上顎洞にできたがんは、進行するにしたがって周囲の組織に浸潤していき、上顎洞を覆っている骨や眼窩・脳・頭蓋底・咽頭にまで広がります。

頸部リンパ節への転移は、比較的少ないとされています。

上顎洞がんのステージ・進行度

上顎洞がんのステージ(進行度)は、がんの広がり・転移の有無により、下記のように分類されます。

上顎洞がんのステージは一般的にTMM分類と呼ばれる分類法が使われ、ステージ0~IV期に分けられます。
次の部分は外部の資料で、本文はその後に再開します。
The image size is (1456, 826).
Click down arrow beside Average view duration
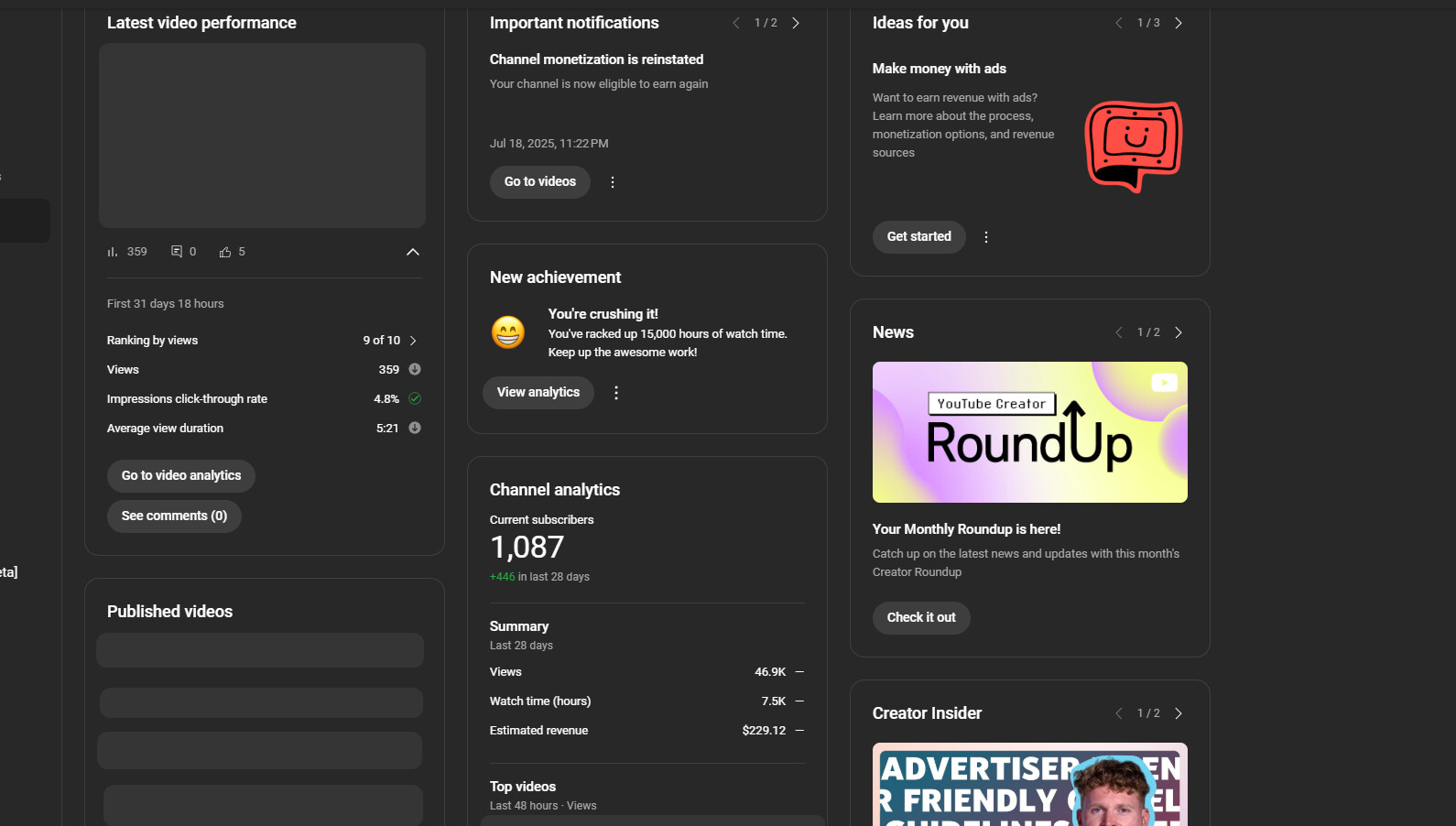(x=415, y=429)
Tは原発巣(上顎洞に生じたがん)の大きさや広がり、Nは首のリンパ節の転移の程度、Mはその他の臓器(肺、骨、肝など)への転移の有無を指します。

ステージによって、治療の選択や予後の見通しが変わります。

T

状態

Tis

上皮内がん(がんが上皮内にとどまっている)

T1

がんが上顎洞粘膜にとどまっている

T2

骨吸収または骨破壊を伴う、がんが硬口蓋(口の天井の硬い部分)および/または中鼻道に進展する

T3

がんが次のいずれかに浸潤する:上顎洞後壁の骨、皮下組織、眼窩底(眼のスペースの底面)または眼窩内側壁(眼のスペースの内側面)、翼突窩(上顎洞後方のスペース)、篩骨洞(上顎洞の隣の副鼻腔)

T4a

がんが次のいずれかに浸潤する:眼窩内容前部、頬部皮膚、翼状突起(上咽頭の外後方の骨)、側頭下窩(上顎洞外側後方のスペース)、篩板、蝶形骨洞(最後方の副鼻腔)、前頭洞(頭側の副鼻腔)

T4b

がんが次のいずれかに浸潤する:眼窩尖端(眼球のスペースの後方)、硬膜(脳を包む膜)、脳、中頭蓋窩、三叉神経第二枝以外の脳神経、上咽頭、斜台

 

N・M

状態

N0

頸部リンパ節転移がない

N1

がんと同じ側の単発のリンパ節転移で最大径が3cm以下かつ節外浸潤(リンパ節の表面を破ってがん細胞が外に広がる所見)がない

N2a

がんと同じ側の単発のリンパ節転移で最大径が3cmをこえるが6cm以下かつ節外浸潤なし

N2b

がんと同じ側の多発のリンパ節転移で最大径が6cm以下かつ節外浸潤なし

N2c

両側またはがんと反対側のリンパ節転移で最大径が6cm以下かつ節外浸潤なし

N3a

最大径が6cmをこえるが節外浸潤なし

N3b

臨床的節外浸潤あり(個数は問わない)

M0

遠隔転移がない

M1

遠隔転移がある

 

ステージ

状態

ステージ0

Tis N0 M0

ステージI

T1 N0 M0

ステージII

T2 N0 M0

ステージIII

T3 N0 M0、 T1-3 N1 M0

ステージIVA

T1-3 N2 M0、 T4a N0-2 M0

ステージIVB

T4b Nに関係なく M0、 Tに関係なく N3 M0

ステージIVC

Tに関係なく Nに関係なく M1

上顎洞がんの治療では、手術・放射線療法・化学療法を併用します者併用療法)進行がんでは広範囲の切除が必要となりますが、上あごや眼球をできるだけ温存できるよう、術前や術後の化学放射線療法などを組み合わせて治療を行います。